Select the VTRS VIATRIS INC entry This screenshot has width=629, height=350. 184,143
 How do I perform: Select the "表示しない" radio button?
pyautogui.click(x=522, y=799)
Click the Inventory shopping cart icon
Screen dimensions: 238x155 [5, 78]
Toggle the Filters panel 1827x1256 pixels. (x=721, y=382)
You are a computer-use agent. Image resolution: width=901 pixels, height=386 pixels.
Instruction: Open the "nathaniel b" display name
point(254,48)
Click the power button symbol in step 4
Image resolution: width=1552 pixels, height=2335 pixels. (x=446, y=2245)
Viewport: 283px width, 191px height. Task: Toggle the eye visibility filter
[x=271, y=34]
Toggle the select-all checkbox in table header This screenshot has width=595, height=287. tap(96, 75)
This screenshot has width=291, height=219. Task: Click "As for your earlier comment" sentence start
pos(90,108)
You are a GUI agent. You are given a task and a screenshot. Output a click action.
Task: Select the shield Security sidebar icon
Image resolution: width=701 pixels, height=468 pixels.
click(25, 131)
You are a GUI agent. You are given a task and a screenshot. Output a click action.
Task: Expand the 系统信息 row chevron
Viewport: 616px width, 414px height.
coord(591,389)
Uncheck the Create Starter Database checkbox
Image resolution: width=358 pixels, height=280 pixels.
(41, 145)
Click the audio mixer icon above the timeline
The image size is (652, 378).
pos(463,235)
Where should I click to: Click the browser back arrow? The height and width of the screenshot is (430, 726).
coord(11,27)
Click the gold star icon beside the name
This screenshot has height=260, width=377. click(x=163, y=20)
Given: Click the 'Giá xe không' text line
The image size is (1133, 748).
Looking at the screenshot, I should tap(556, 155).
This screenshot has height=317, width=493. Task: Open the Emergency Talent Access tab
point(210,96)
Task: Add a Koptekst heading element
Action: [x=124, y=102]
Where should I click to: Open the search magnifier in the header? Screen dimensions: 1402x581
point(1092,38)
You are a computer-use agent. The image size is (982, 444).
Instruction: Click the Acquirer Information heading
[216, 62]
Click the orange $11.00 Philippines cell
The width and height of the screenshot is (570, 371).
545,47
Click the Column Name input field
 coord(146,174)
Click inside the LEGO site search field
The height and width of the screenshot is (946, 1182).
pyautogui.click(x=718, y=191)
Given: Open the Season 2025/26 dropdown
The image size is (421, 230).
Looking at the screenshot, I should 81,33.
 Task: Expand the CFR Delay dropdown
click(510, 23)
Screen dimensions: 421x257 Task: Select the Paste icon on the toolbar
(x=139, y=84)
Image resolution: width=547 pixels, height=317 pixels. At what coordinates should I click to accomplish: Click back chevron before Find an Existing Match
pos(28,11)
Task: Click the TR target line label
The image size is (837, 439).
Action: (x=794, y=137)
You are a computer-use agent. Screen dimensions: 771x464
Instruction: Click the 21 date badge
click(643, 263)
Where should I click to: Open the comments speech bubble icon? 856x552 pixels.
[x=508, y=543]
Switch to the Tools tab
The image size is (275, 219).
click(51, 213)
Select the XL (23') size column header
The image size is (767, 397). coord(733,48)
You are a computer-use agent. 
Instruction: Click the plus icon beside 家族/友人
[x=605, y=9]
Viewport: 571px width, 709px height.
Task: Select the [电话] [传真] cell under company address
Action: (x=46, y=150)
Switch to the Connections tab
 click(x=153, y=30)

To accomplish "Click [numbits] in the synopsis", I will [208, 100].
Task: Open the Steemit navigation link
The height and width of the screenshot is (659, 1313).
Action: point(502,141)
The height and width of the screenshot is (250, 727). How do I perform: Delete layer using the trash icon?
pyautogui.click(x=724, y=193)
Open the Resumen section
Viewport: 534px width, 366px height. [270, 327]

= = = = =

▶ JOB
Print the records starting with the line that contains "How do I perform: Select" and going on through the line that contains "coord(11,27)", reproducing each line exactly.

▶ THE RESULT
 How do I perform: Select the "表示しない" radio button?
pyautogui.click(x=522, y=799)
Click the Inventory shopping cart icon
Screen dimensions: 238x155 [5, 78]
Toggle the Filters panel 1827x1256 pixels. (x=721, y=382)
You are a computer-use agent. Image resolution: width=901 pixels, height=386 pixels.
Instruction: Open the "nathaniel b" display name
point(254,48)
Click the power button symbol in step 4
Image resolution: width=1552 pixels, height=2335 pixels. (x=446, y=2245)
Viewport: 283px width, 191px height. Task: Toggle the eye visibility filter
[x=271, y=34]
Toggle the select-all checkbox in table header This screenshot has width=595, height=287. tap(96, 75)
This screenshot has width=291, height=219. Task: Click "As for your earlier comment" sentence start
pos(90,108)
You are a GUI agent. You are given a task and a screenshot. Output a click action.
Task: Select the shield Security sidebar icon
Image resolution: width=701 pixels, height=468 pixels.
click(25, 131)
You are a GUI agent. You are given a task and a screenshot. Output a click action.
Task: Expand the 系统信息 row chevron
Viewport: 616px width, 414px height.
coord(591,389)
Uncheck the Create Starter Database checkbox
Image resolution: width=358 pixels, height=280 pixels.
(41, 145)
Click the audio mixer icon above the timeline
The image size is (652, 378).
pos(463,235)
Where should I click to: Click the browser back arrow? The height and width of the screenshot is (430, 726).
coord(11,27)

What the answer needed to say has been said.